MOST IMPORTANTLY I more so want to know how to handle the ongoing stress and uncertainty of the situation.

I think you need to decide what you want. Not so much in a practical sense, but in a if-you-could-choose-the-outcome-yourself sense.

I say this because the way you describe this I wonder if the degree to which is is uncomfortable for you is a very deliberate one. They're unwilling/unable to terminate you but they're sending you every message - overtly - that they want a situation where they can do so more easily.

So my advice is to refuse to play along with making you uncomfortable. They are trying to steer you into a reaction that gets them what they want. Instead you should decide what you'd like and react accordingly - not how they want, or the opposite of what they want out of fear or contrariness.

You still have to deal with now knowing that they'd like you out of your job role. I'd say you should imagine how you'd react to this if you discovered this fact accidentally. Would you decide you didn't want to work there anymore and start looking? Would you not care and just go about your business?

If you discovered that a completely impersonal change in state law was altering your job classification, how would you react? Would you decide you liked the other things about it enough that you didn't mind the alterations in terms?

You can't ignore the realities of the situation; you either have some people who are indifferent to your needs/feeling or are outright hostile to them. But I think you'll feel a lot better if you reclaim some sense of your own agency here absent from the external pushing and emotional upset. Which doesn't mean it's going to be easy, but when we're beset by these sorts of things it goes a long way to slice stuff up into more manageable pieces.

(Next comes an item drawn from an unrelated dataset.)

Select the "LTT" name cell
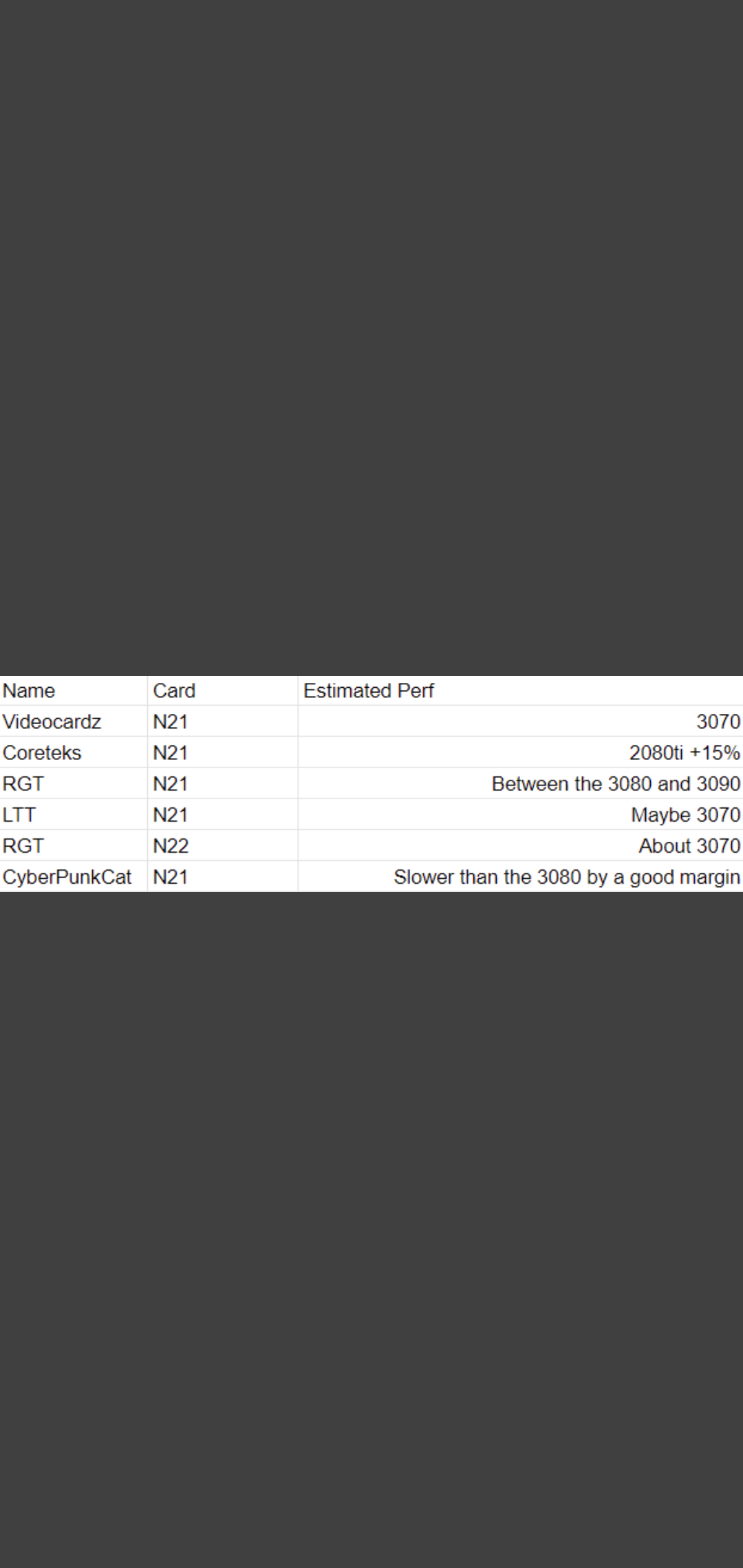This screenshot has width=743, height=1568. point(19,815)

Good luck. I've been in situations with some parallels and it blows. Just keep your eyes on the fact that it's just a job, it's not who you are and it's not even the most important thing about you - it's probably not in the top 10 things about yourself you'd preserve if you had to make a list of what you like best in your life and what you value about yourself.
posted by phearlez at 9:29 AM on March 16, 2012


I've had two friends go through horrible drawn out processes with their work that were different to yours, but similar enough. Both of them now say that even though they were 'right' and defending their rights, the toll on them was such that they wished they had just walked away (even though both of them got money out of the organisation). If you have the option to look for a new job, I recommend it. If not, some of the advice above will hopefully help.